§ Work instructions
Every entry below needs to be repeated exactly as written.

■ ■ ■

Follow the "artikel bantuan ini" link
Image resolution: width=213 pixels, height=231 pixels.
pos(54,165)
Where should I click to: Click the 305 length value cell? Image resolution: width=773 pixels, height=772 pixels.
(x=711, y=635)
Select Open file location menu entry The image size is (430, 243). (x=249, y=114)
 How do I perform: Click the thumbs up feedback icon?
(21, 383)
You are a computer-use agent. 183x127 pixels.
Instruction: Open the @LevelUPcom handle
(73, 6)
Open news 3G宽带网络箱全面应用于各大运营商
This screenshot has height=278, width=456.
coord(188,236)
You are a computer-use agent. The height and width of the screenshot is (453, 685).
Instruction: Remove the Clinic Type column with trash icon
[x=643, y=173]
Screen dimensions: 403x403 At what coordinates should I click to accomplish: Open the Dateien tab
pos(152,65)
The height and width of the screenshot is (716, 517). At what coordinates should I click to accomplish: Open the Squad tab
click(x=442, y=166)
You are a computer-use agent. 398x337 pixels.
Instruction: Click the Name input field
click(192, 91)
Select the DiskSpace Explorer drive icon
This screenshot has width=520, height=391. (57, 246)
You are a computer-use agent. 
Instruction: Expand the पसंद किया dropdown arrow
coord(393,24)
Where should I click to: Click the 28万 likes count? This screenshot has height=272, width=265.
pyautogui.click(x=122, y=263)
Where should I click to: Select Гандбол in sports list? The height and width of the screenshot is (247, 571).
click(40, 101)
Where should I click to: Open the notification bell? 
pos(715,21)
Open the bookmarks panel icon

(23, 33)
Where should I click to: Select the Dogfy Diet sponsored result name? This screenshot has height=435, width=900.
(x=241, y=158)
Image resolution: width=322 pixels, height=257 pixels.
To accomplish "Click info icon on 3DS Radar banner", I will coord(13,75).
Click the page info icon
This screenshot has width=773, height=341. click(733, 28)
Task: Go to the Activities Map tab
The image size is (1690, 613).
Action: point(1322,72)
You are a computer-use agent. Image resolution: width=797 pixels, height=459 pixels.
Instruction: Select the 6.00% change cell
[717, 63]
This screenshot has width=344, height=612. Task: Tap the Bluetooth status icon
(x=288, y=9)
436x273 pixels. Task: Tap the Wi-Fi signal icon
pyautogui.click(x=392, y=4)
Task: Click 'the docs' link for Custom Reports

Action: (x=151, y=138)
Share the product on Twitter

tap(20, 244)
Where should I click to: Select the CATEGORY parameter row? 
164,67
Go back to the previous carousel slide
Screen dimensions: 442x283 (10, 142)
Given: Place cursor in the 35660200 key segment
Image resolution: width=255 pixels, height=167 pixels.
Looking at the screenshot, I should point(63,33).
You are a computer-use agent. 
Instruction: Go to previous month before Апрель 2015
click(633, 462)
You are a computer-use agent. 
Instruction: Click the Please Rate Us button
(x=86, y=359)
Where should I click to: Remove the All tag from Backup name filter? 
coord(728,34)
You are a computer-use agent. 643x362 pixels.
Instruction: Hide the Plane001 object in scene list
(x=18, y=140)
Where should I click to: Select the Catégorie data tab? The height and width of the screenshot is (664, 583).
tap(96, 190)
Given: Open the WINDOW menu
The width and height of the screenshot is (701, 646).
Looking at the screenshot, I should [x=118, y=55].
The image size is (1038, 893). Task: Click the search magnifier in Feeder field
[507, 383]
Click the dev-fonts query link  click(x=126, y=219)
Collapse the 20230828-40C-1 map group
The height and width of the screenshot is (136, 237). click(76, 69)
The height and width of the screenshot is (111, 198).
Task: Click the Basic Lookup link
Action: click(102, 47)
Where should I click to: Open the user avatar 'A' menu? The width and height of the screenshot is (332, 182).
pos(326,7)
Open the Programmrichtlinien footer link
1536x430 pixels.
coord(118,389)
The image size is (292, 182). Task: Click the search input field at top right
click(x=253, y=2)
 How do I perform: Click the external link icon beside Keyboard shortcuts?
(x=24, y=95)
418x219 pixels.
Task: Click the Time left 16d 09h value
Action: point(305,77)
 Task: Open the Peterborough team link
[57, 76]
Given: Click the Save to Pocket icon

■ ■ ■

§ Solution below
Follow the "artikel bantuan ini" link
Image resolution: width=213 pixels, height=231 pixels.
pos(54,165)
Where should I click to: Click the 305 length value cell? Image resolution: width=773 pixels, height=772 pixels.
(x=711, y=635)
Select Open file location menu entry The image size is (430, 243). (x=249, y=114)
 How do I perform: Click the thumbs up feedback icon?
(21, 383)
You are a computer-use agent. 183x127 pixels.
Instruction: Open the @LevelUPcom handle
(73, 6)
Open news 3G宽带网络箱全面应用于各大运营商
This screenshot has height=278, width=456.
coord(188,236)
You are a computer-use agent. The height and width of the screenshot is (453, 685).
Instruction: Remove the Clinic Type column with trash icon
[x=643, y=173]
Screen dimensions: 403x403 At what coordinates should I click to accomplish: Open the Dateien tab
pos(152,65)
The height and width of the screenshot is (716, 517). At what coordinates should I click to accomplish: Open the Squad tab
click(x=442, y=166)
You are a computer-use agent. 398x337 pixels.
Instruction: Click the Name input field
click(192, 91)
Select the DiskSpace Explorer drive icon
This screenshot has width=520, height=391. (57, 246)
You are a computer-use agent. 
Instruction: Expand the पसंद किया dropdown arrow
coord(393,24)
Where should I click to: Click the 28万 likes count? This screenshot has height=272, width=265.
pyautogui.click(x=122, y=263)
Where should I click to: Select Гандбол in sports list? The height and width of the screenshot is (247, 571).
click(40, 101)
Where should I click to: Open the notification bell? 
pos(715,21)
Open the bookmarks panel icon

(23, 33)
Where should I click to: Select the Dogfy Diet sponsored result name? This screenshot has height=435, width=900.
(x=241, y=158)
Image resolution: width=322 pixels, height=257 pixels.
To accomplish "Click info icon on 3DS Radar banner", I will coord(13,75).
Click the page info icon
This screenshot has width=773, height=341. click(733, 28)
Task: Go to the Activities Map tab
The image size is (1690, 613).
Action: point(1322,72)
You are a computer-use agent. Image resolution: width=797 pixels, height=459 pixels.
Instruction: Select the 6.00% change cell
[717, 63]
This screenshot has width=344, height=612. Task: Tap the Bluetooth status icon
(x=288, y=9)
436x273 pixels. Task: Tap the Wi-Fi signal icon
pyautogui.click(x=392, y=4)
Task: Click 'the docs' link for Custom Reports

Action: (x=151, y=138)
Share the product on Twitter

tap(20, 244)
Where should I click to: Select the CATEGORY parameter row? 
164,67
Go back to the previous carousel slide
Screen dimensions: 442x283 (10, 142)
Given: Place cursor in the 35660200 key segment
Image resolution: width=255 pixels, height=167 pixels.
Looking at the screenshot, I should point(63,33).
You are a computer-use agent. 
Instruction: Go to previous month before Апрель 2015
click(633, 462)
You are a computer-use agent. 
Instruction: Click the Please Rate Us button
(x=86, y=359)
Where should I click to: Remove the All tag from Backup name filter? 
coord(728,34)
You are a computer-use agent. 643x362 pixels.
Instruction: Hide the Plane001 object in scene list
(x=18, y=140)
Where should I click to: Select the Catégorie data tab? The height and width of the screenshot is (664, 583).
tap(96, 190)
Given: Open the WINDOW menu
The width and height of the screenshot is (701, 646).
Looking at the screenshot, I should [x=118, y=55].
The image size is (1038, 893). Task: Click the search magnifier in Feeder field
[507, 383]
Click the dev-fonts query link  click(x=126, y=219)
Collapse the 20230828-40C-1 map group
The height and width of the screenshot is (136, 237). click(76, 69)
The height and width of the screenshot is (111, 198).
Task: Click the Basic Lookup link
Action: click(102, 47)
Where should I click to: Open the user avatar 'A' menu? The width and height of the screenshot is (332, 182).
pos(326,7)
Open the Programmrichtlinien footer link
1536x430 pixels.
coord(118,389)
The image size is (292, 182). Task: Click the search input field at top right
click(x=253, y=2)
 How do I perform: Click the external link icon beside Keyboard shortcuts?
(x=24, y=95)
418x219 pixels.
Task: Click the Time left 16d 09h value
Action: point(305,77)
 Task: Open the Peterborough team link
[57, 76]
Given: Click the Save to Pocket icon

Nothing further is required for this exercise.